Pazartesi, Ocak 25, 2016

1 Soru ve 1 Yanıt

“Teknoloji insanı doğa ile bir olmaktan alıkoyuyor. Dijital teknoloji
Dünyasında, bu daha başlangıç sayılıyor. Siz bu 'yarılmayı' nasıl
yorumluyorsunuz?”
Baştan koyut:
İnsanın doğadan kopuşuna karşı değilim. Açılımı arkadan gelecek.
İnsanın doğadan kopuşu, insandan önce başladı. Epeyi primat, alet kullanan hayvan durumunda. Bu da, zihin evrimiyle ilintili. Aynada kendini tanıyan, yani var olduğunu bilen başka primatlar da var.

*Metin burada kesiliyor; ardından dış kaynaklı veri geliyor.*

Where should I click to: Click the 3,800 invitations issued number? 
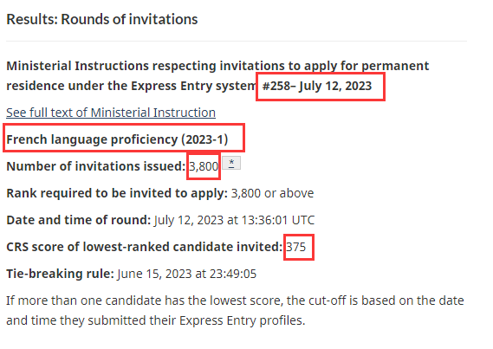[204, 166]
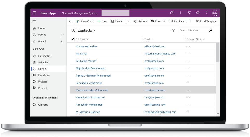Click the search magnifier in view search box

click(x=210, y=30)
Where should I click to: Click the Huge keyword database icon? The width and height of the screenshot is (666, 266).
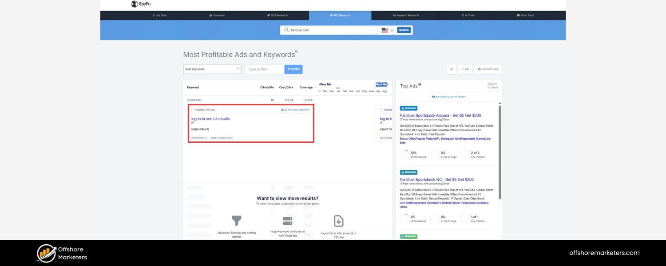click(x=287, y=221)
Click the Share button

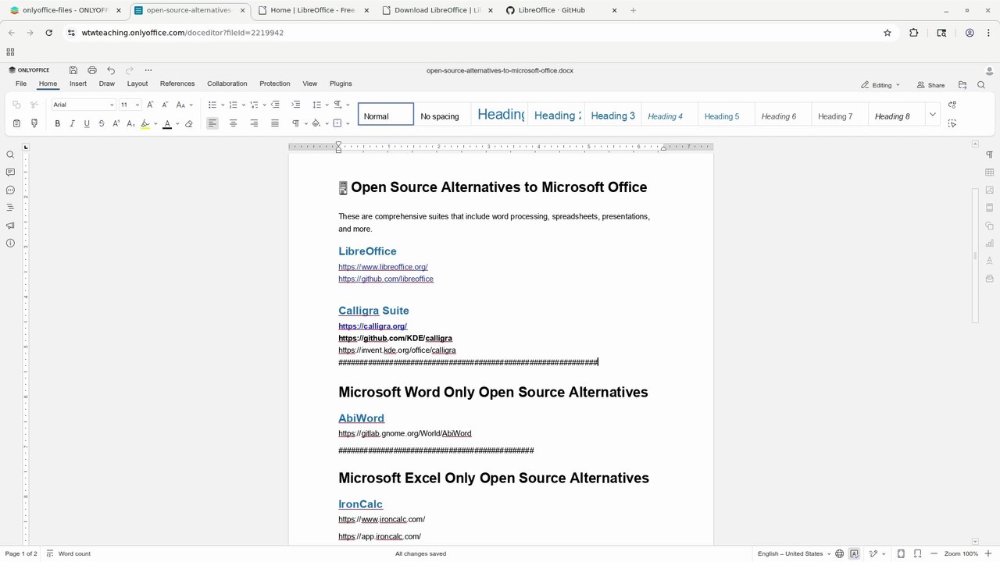(930, 85)
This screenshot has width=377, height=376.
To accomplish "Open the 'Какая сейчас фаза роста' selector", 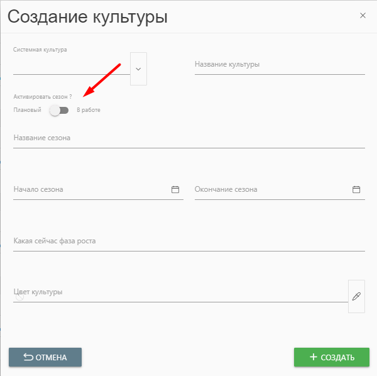I will (x=189, y=241).
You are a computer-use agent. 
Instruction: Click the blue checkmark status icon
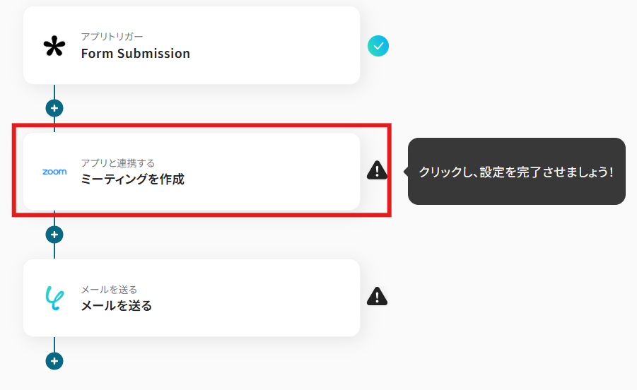[378, 47]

Yani, 1. Sanayileşme’nin başladığı 1750’de insan zaten doğadan epeyi uzaklaşmıştı.
2. Sanayileşme’nin başladığı 1950’de bu daha da keskinleşti.
2. Sanayileşme, robot, nanoteknoloji, GDO, bilgisayar, yapay zeka, (klonlama ve kafa nakli ile birinci, yazılım ile ikinci tür) ölümsüzlük, uzaycılık, siborg (inorganik insan parçaları, protezler ekleme), siberuzay (şimdiki durumuyla internet), çok ayrı kollardan insanı saltık-zihin olmaya doğru evriltiyor.
1900-2000 arasında ise, tıp ve eczacılık ile insan yaşamı, batıda 40’tan 80’e çıktı. Şu an için, 120 telaffuz ediliyor.
Bu koşullarda, doğal doğal yaşayamazsınız zaten.
Ayrıca; dini, hukuki, ahlaki, siyasi olarak insan türü, iyi olmayı ve sürmeyi beceremedi. Yani, Yeryüzü’nde er veya geç nükleer kıyamet (ama geçici olarak) yaşanacak. Bu durumda, tek yol uzaya gitmek ki gidildi de.
Sizin sözünü ettiğiniz dijital dünya ise, biraz yazılım, biraz internet olarak mevcut ve çok sınırlı. Aslına bakılırsa, kafa kasklarıyla felçliler yürütüldü, vd. Olayın perspektifi biraz daha geniş yani.
Olay, tasarımcılarının ve yaratıcılarının da dışında ivmeli genişliyor ve giderek nitelik değiştiriyor.
Ya bu gelecek dünyasına girersiniz, ya da geçmiş zaman cennetlerinden birine sığınırsınız.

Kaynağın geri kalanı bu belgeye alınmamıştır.